Kersten dit très doucement :
— Demain, il sera trop tard. Je vous aurais une reconnaissance infinie, si vous lui parliez tout de suite.
— Rauter doit dormir, dit Himmler.
— Il se réveillera, dit Kersten.
Himmler haussa les épaules en grommelant :
— Vous devez toujours avoir le dernier mot. Bon. Appelez Rauter.
Le téléphone se trouvait assez loin du lit où reposait le Reichsführer. Quand Kersten eut demandé la communication et entendu la voix de Rauter, il dit :
— Herr Obergruppenführer, le Reichsführer vous parle. Himmler se leva, les pans de sa longue chemise de nuit blanche battant ses mollets maigres, alla au téléphone ni ordonna :
— Que toutes les arrestations prévues pour ce matin soient remises indéfiniment. J’en déciderai quand je serai de retour à Berlin.
Le téléphone était très sonore et Kersten entendit. Rauter répondre :
— Jawohl, jawohl, Reichsführer.
Or, à ce moment, le général des Waffen S.S. Godlob Berger était avec le chef de la Gestapo de Hollande. Quand la conversation avec Himmler fut achevée, Rauter gronda furieusement :
— Nous sommes tombés bien bas. Voilà que le Reichsführer reçoit ses ordres d’un étranger. Ce Kersten est dangereux. J’aimerais bien savoir qui se trouve derrière lui.
— Vous n’êtes pas assez intelligent pour le découvrir, dit tranquillement Berger qui détestait les gens de la Gestapo. Kersten a le bras plus long que vous tous. Himmler ne vous reçoit que sur demande officielle et en grand uniforme. Kersten, lui, est en ce moment dans sa chambre et le voit en chemise de nuit.
Dans cette même chambre, Himmler, ayant reposé l’écouteur, dit à Kersten :
— Hé bien, votre volonté est faite. (Il se toucha l’estomac.) Mais je vais beaucoup mieux.
Himmler regagna son lit, s’étira, bâilla légèrement.
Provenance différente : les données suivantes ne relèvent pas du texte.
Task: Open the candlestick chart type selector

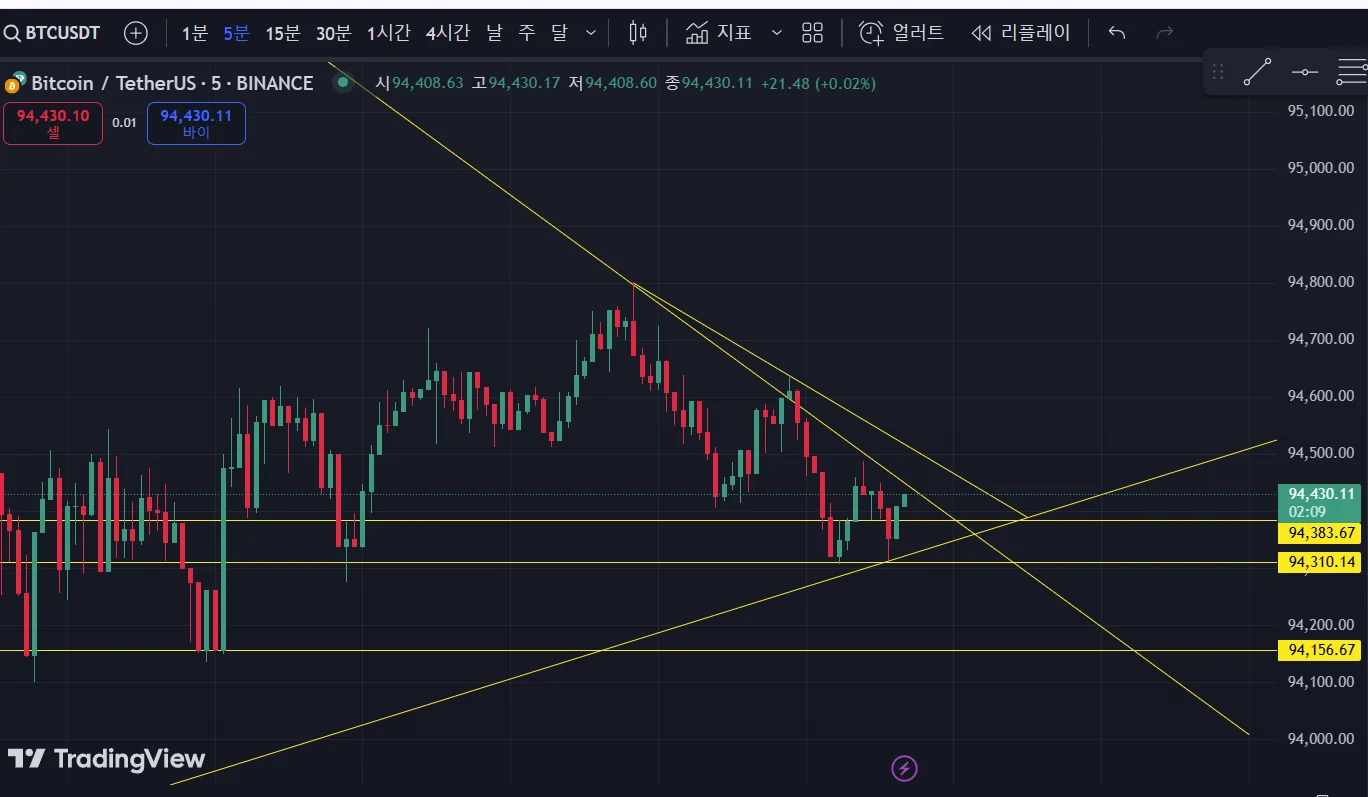Action: (638, 33)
Il était bien, si bien… Pourtant, il avait le sentiment que, cette fois, sa faiblesse envers Kersten avait été trop loin.
— Vous savez, dit-il, je regrette chaque jour de n’avoir pas déporté ce peuple de traîtres en 1941, comme il était prévu. Si je l’avais fait, toutes ces questions ne se poseraient point.
— Rappelez-vous combien vous étiez malade, dit Kersten. Gela vous était physiquement impossible.
— Peut-être, peut-être, murmura Himmler.
Il s’accouda sur l’oreiller et ses yeux gris sombre se fixèrent sur le visage de Kersten. Il dit :
— Je me le demande parfois : auriez-vous eu la même attitude si, au lieu de Hollandais, il s’était agi de Hongrois ou de Turcs ?
Kersten répondit paisiblement :
— Ma conscience est tranquille. Mais, vous, seriez-vous en train de douter de moi ?
— Oh non, je vous assure, non, dit Himmler. Excusez-moi. C’est la fatigue. Il est tard. C’est uniquement la fatigue. Vous voyez bien quelle est ma reconnaissance pour vous, puisque je viens, ce soir, de vous faire cadeau de ces douze hommes.
— C’est juste, Reichsführer, dit Kersten en s’inclinant un peu. Et vous pouvez dormir en paix. Bonne nuit, Reichsführer.
— Bonne nuit, cher monsieur Kersten.
Comme le docteur atteignait la porte, Himmler le rappela pour lui dire :
— Seyss-Inquart m’a donné quelques fruits et quelques friandises. Partageons.
Sans se faire prier davantage, Kersten emporta six pommes et six tablettes de chocolat.